Aliás, conversando com um dos repórteres do aQui, a advogada, de um escritório de advocacia contratado pela CSN, confirmou a informação divulgada pelo jornal de que a proposta do Ressaquinha era mesmo de meio salário mínimo, o que não chega a R$ 500 por mês. “O caminho está aberto para uma nova negociação”, insistiu.
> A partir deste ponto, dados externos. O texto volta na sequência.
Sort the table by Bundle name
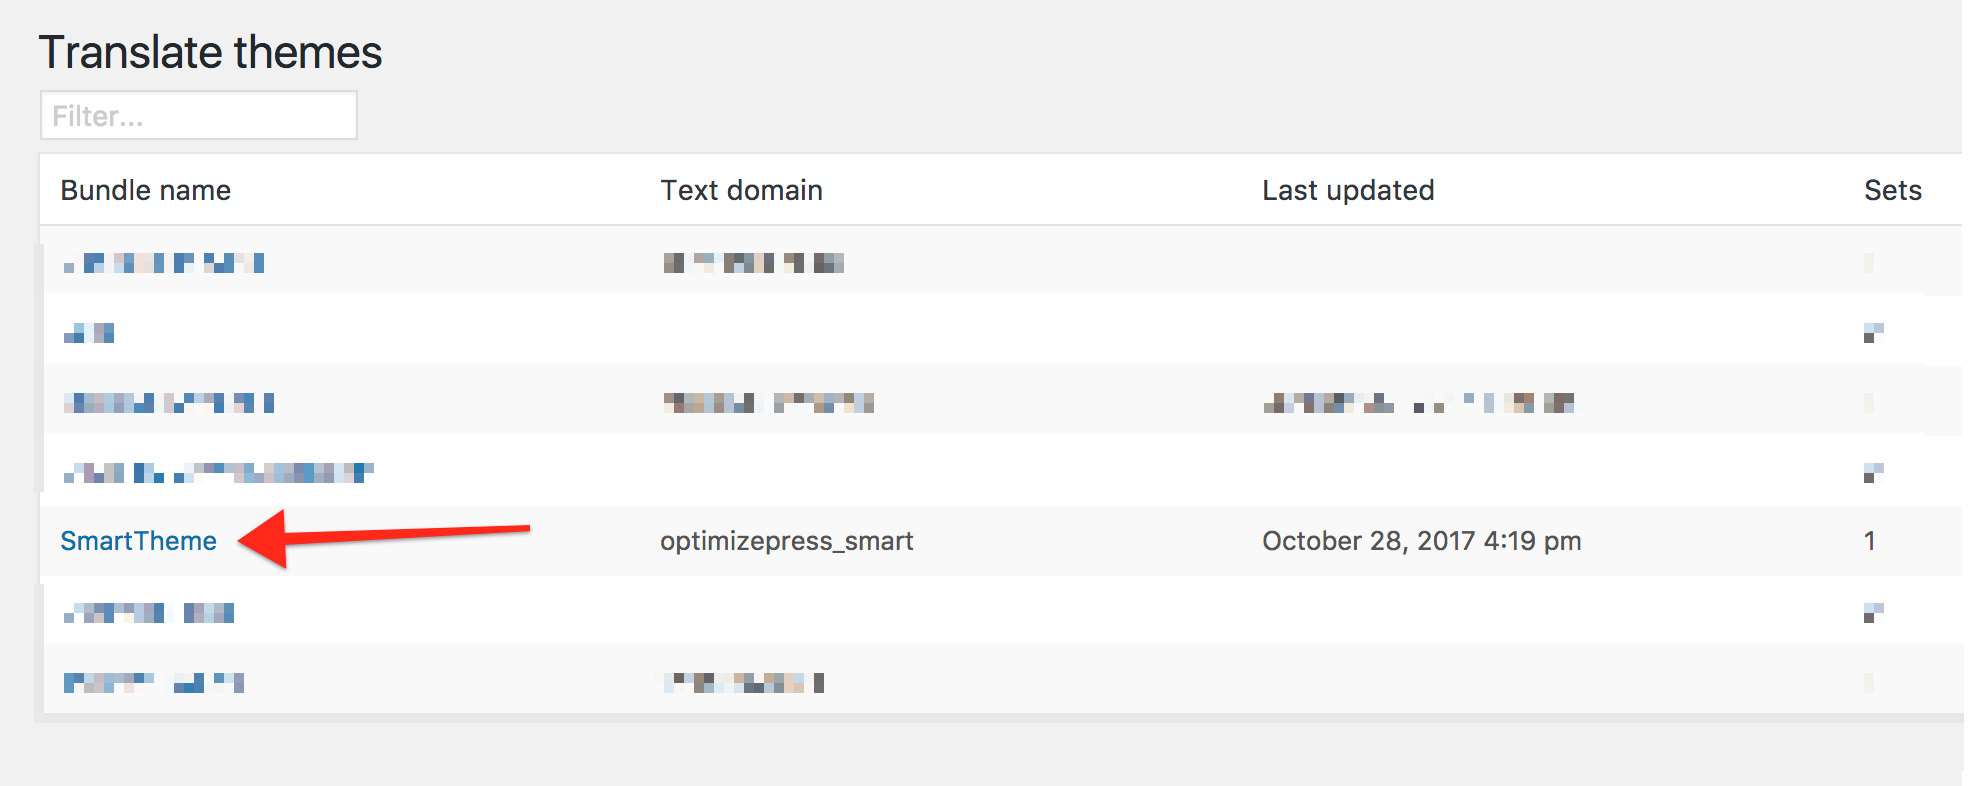The height and width of the screenshot is (786, 1988). click(144, 190)
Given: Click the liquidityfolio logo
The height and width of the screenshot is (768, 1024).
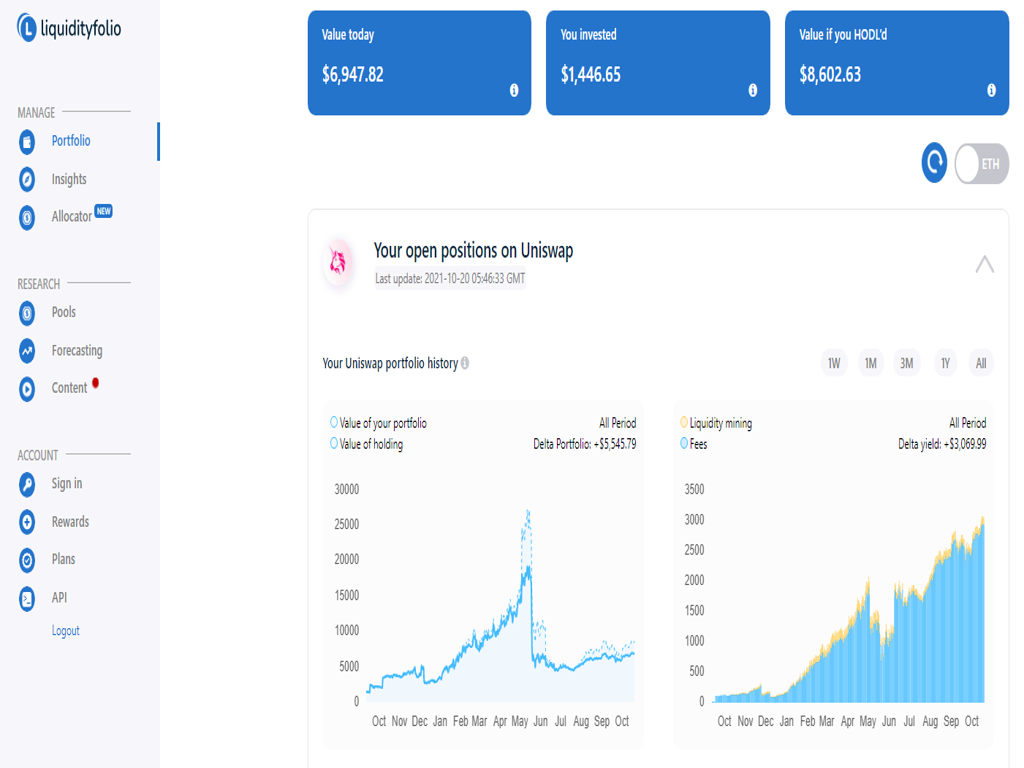Looking at the screenshot, I should [69, 29].
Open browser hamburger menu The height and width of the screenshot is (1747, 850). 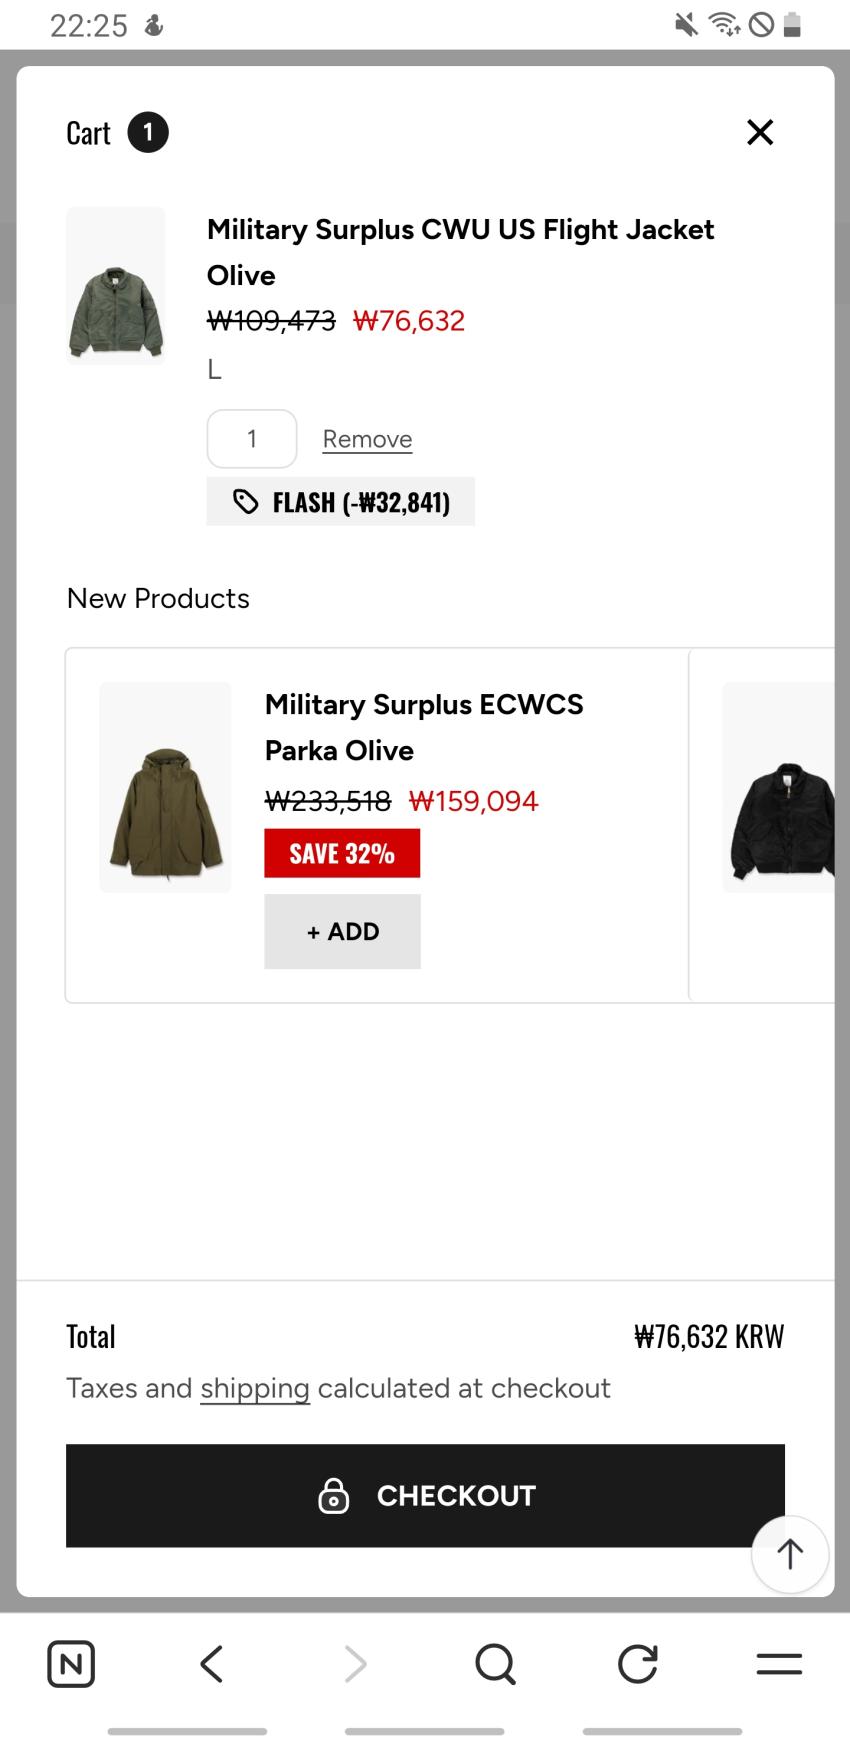pos(779,1664)
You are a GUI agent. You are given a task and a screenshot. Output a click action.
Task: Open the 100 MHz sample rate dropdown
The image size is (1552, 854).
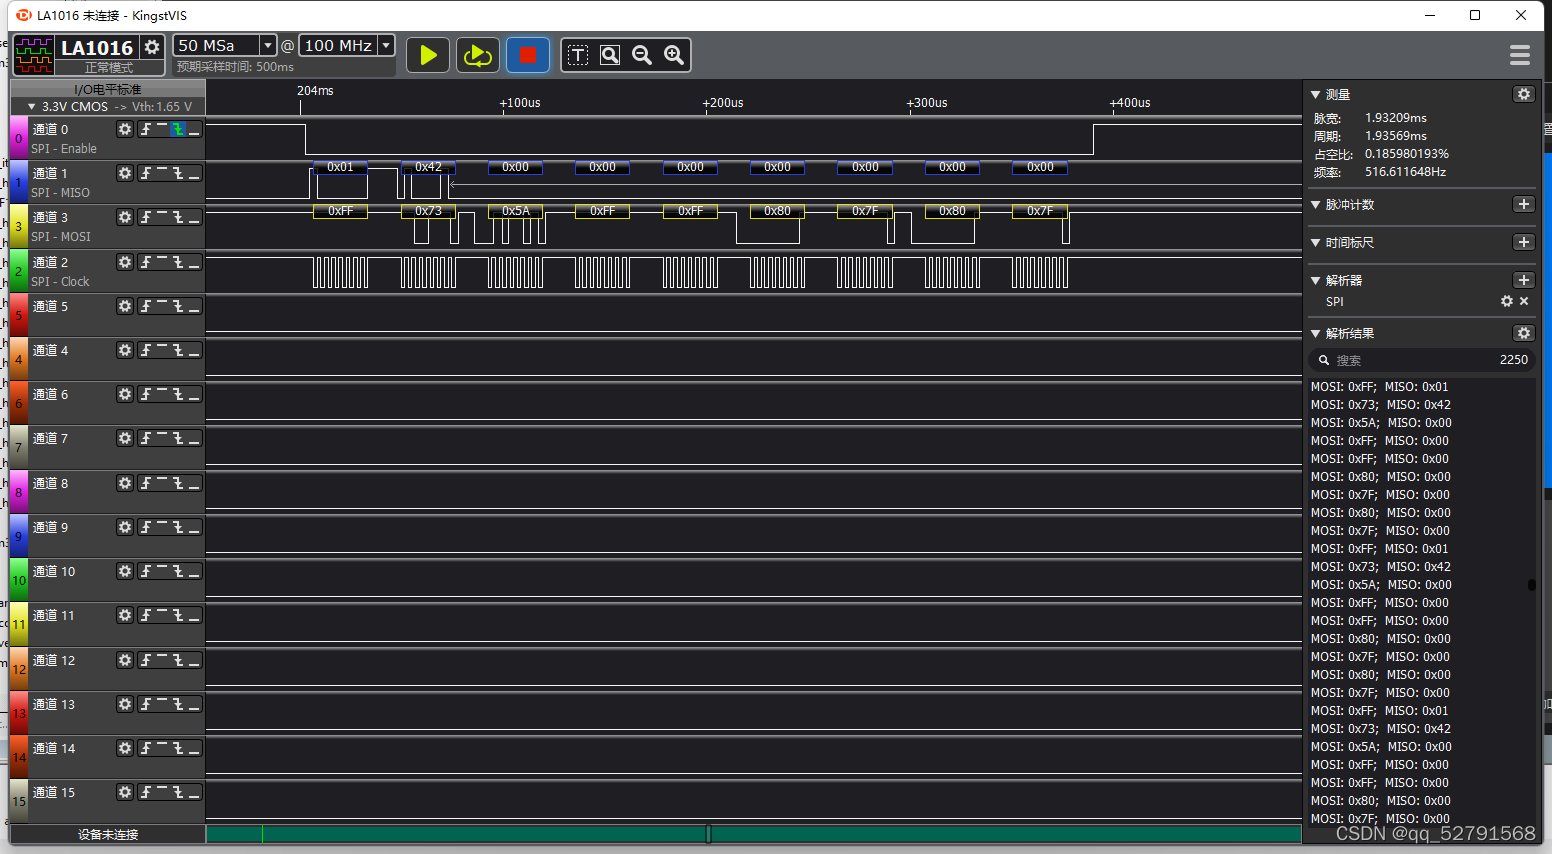386,45
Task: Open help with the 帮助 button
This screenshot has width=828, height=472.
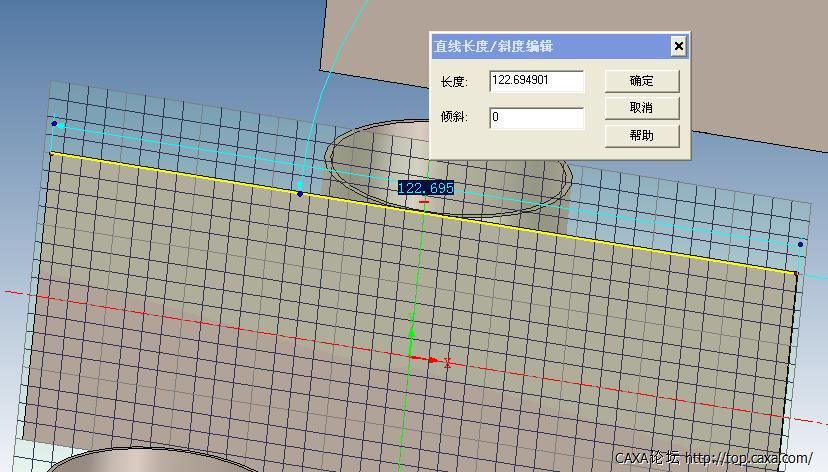Action: click(x=641, y=135)
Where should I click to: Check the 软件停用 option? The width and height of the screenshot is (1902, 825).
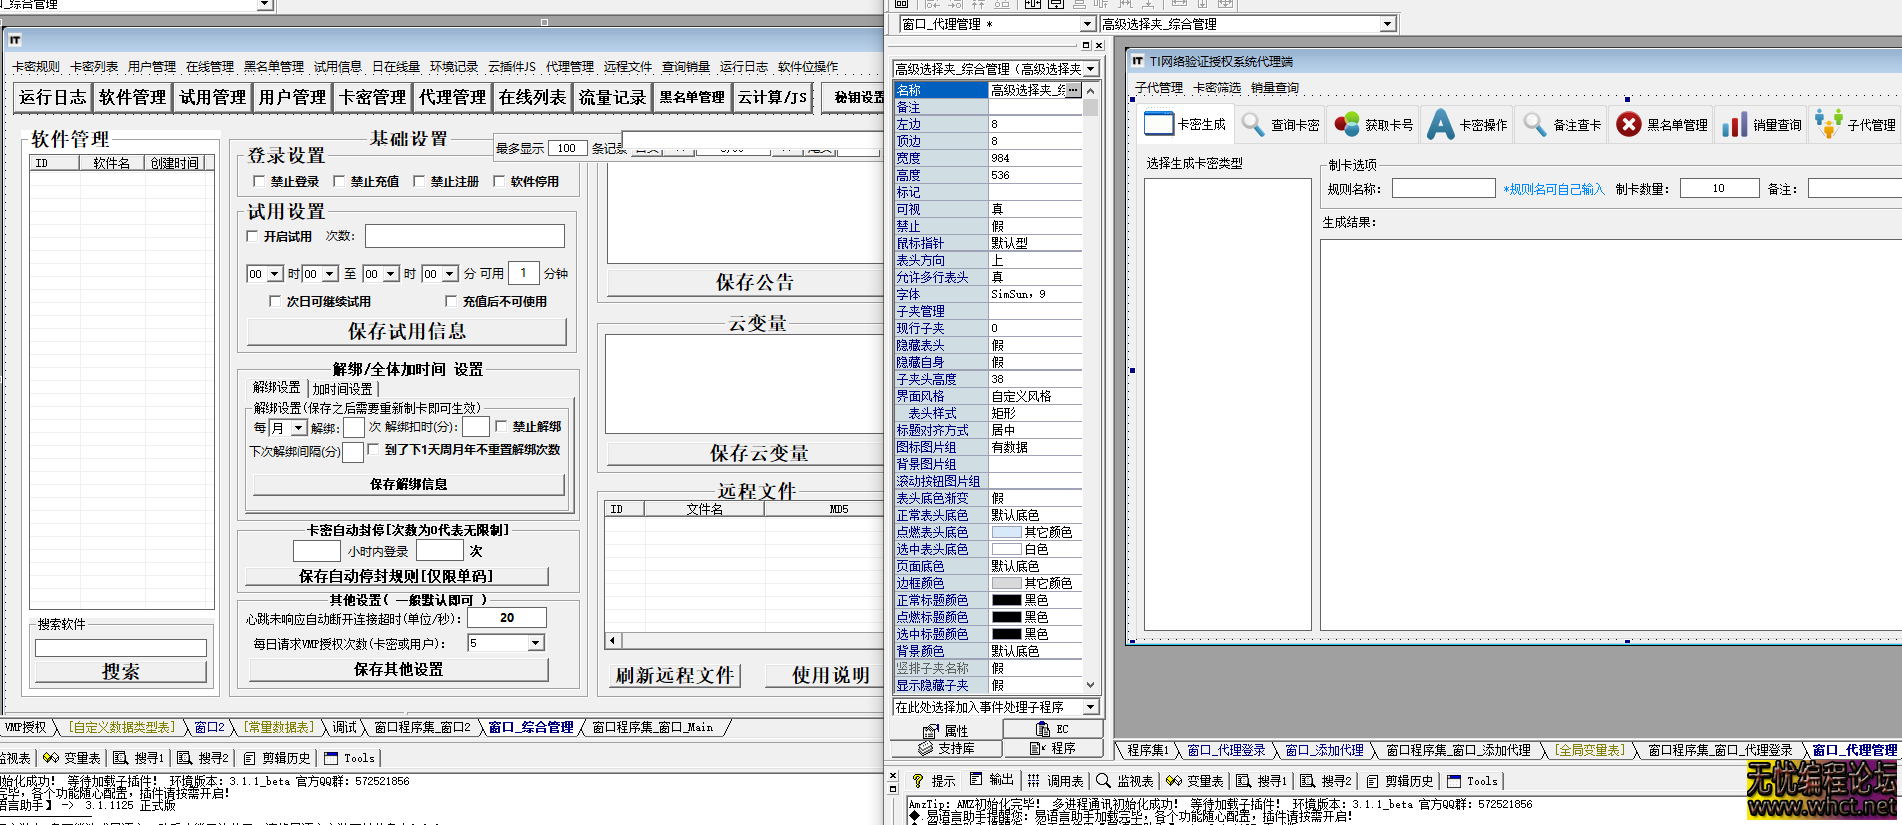tap(499, 181)
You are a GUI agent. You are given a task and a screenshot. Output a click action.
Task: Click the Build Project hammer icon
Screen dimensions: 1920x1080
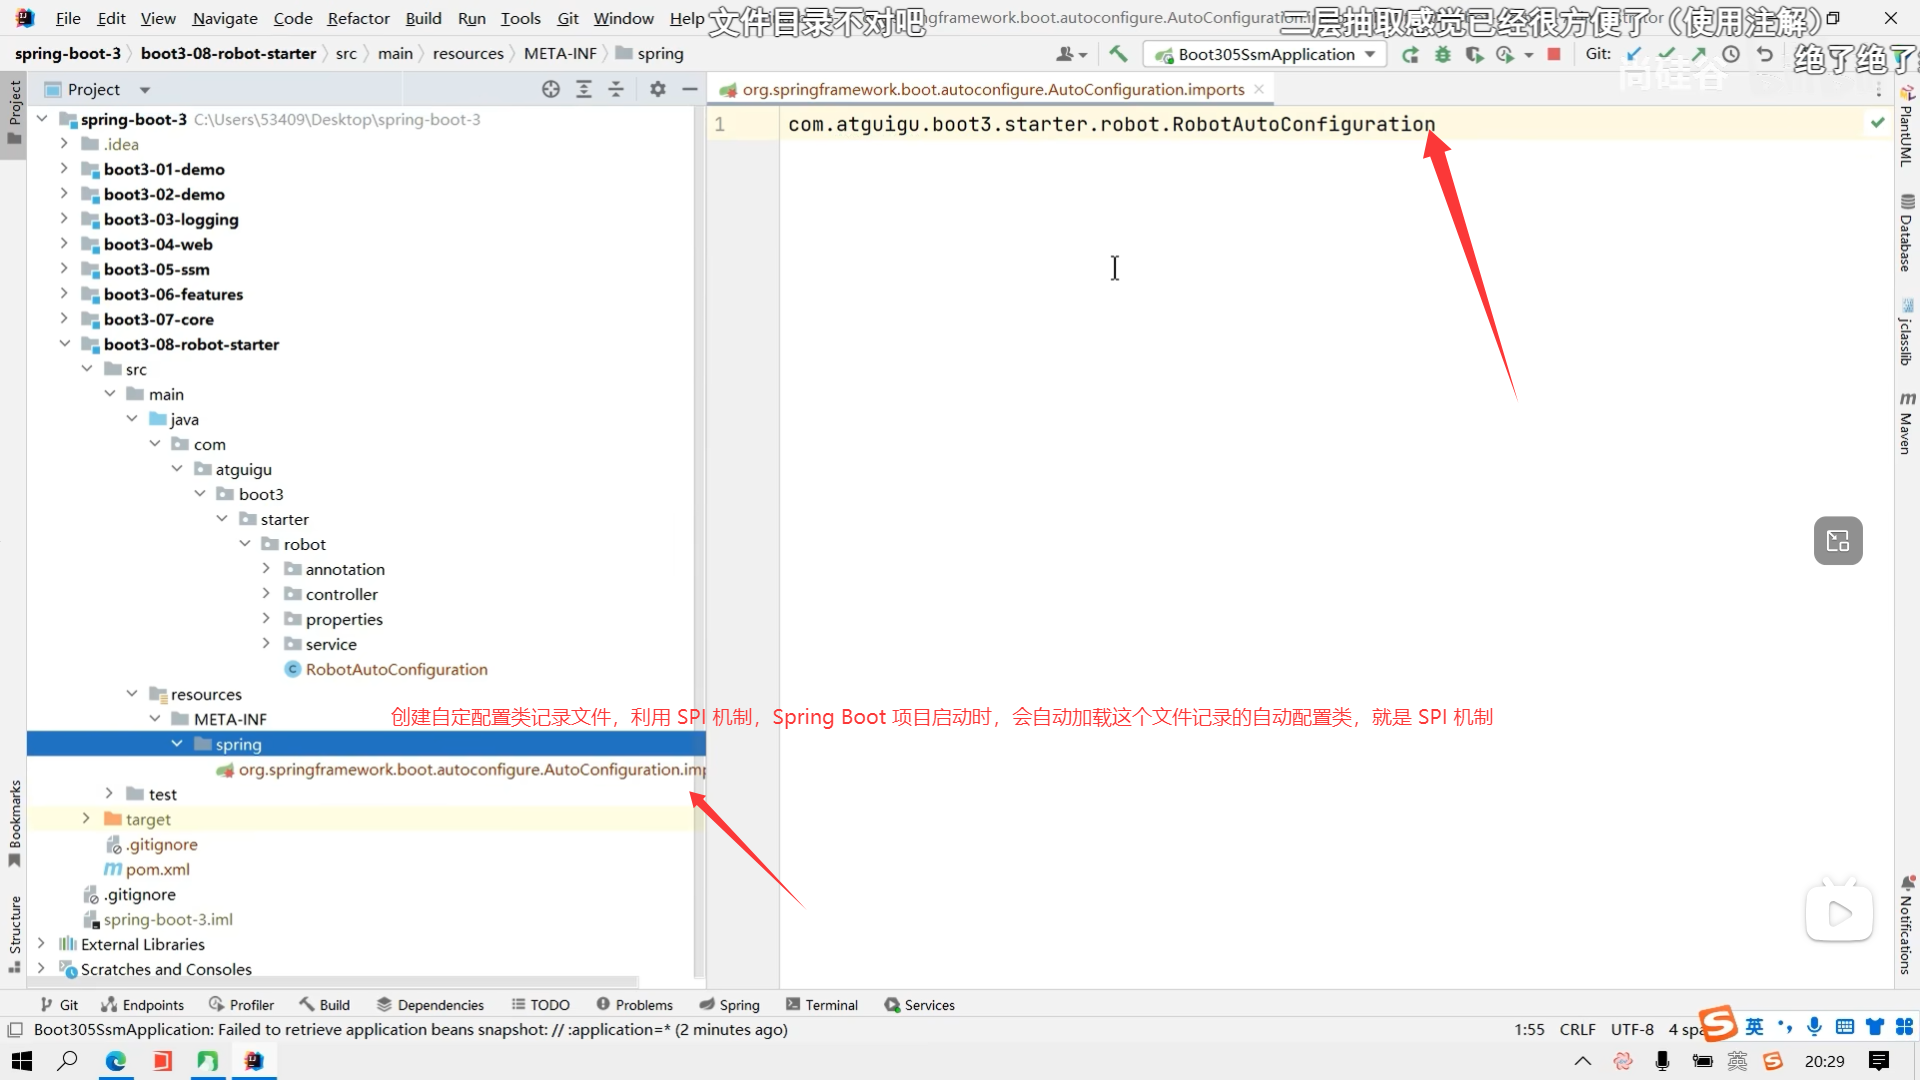[1118, 54]
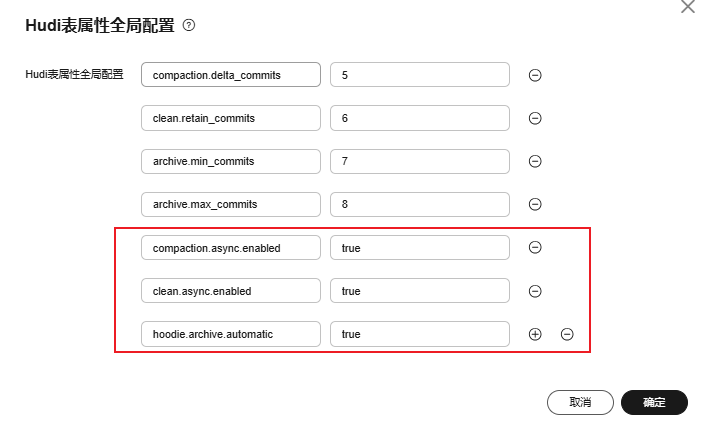Click the 确定 confirm button

654,402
A declaração foi suficiente para animar um pouco os diretores do Ressaquinha e da presidente da Associação de Moradores do bairro, que destacou a importância em se buscar um acordo amigável para que o clube pudesse manter a área de lazer. “Todos têm que ser compreensivos. Tem que ser bom para os dois lados”, avaliou, referindo-se à possível reabertura das negociações.

 

Enquanto os oficiais de Justiça e os representantes da CSN e do Ressaquinha conversavam, quem chegou foi o vereador Dinho, presidente da Câmara de Volta Redonda. Ele estava sem entender nada. “O que é que a CSN quer com isso?”, indagou o parlamentar ao encontrar-se com Paulo Groke, um dos peladeiros de carteirinha do Ressaquinha. Os dois conversaram cerca de 20 minutos, sem que ninguém da CSN se aproximasse deles.

 

Na conversa, Groke apresentou ao parlamentar uma proposta, que Dinho prometeu levar adiante. Passa pelo Ressaquinha assumir o pagamento do IPTU da área que utiliza, até que a CSN decida levar adiante o seu projeto de urbanização e investimento no bairro. “Aqui (disse ele, mostrando a área dos dois campos) deve ter uns 11 mil metros quadrados em uma área de um milhão de metros quadrados (do Aero Clube). Quanto a CSN paga de IPTU? Se for um milhão, por exemplo, 1% disso equivale a R$ 10 mil por ano. O Ressaquinha assumiria o compromisso de ficar pagando o IPTU da área que usa, é simples”, propôs.

 

Disposto a entrar no circuito para ajudar, Dinho revelou que fez contato com o Jurídico da CSN, em São Paulo, e propôs que Groke montasse uma comissão de diretores para tratar do assunto. “O Luiz Paulo (diretor) nos convidou a ir a São Paulo. Monte uma comissão e vamos até ele para acertar isso. Podemos procurar também o advogado da CSN, Egberto Bastos, pois este também se colocou à disposição para conversar, pontuou Dinho. 

 

Se todos se entenderem – e se, como frisou Nely, a proposta for boa para os dois lados -, a pequena Micaela, da abertura da matéria, poderá um dia participar de uma grande festa – a da reinauguração do campo do Ressaquinha em um terreno da CSN. Amém!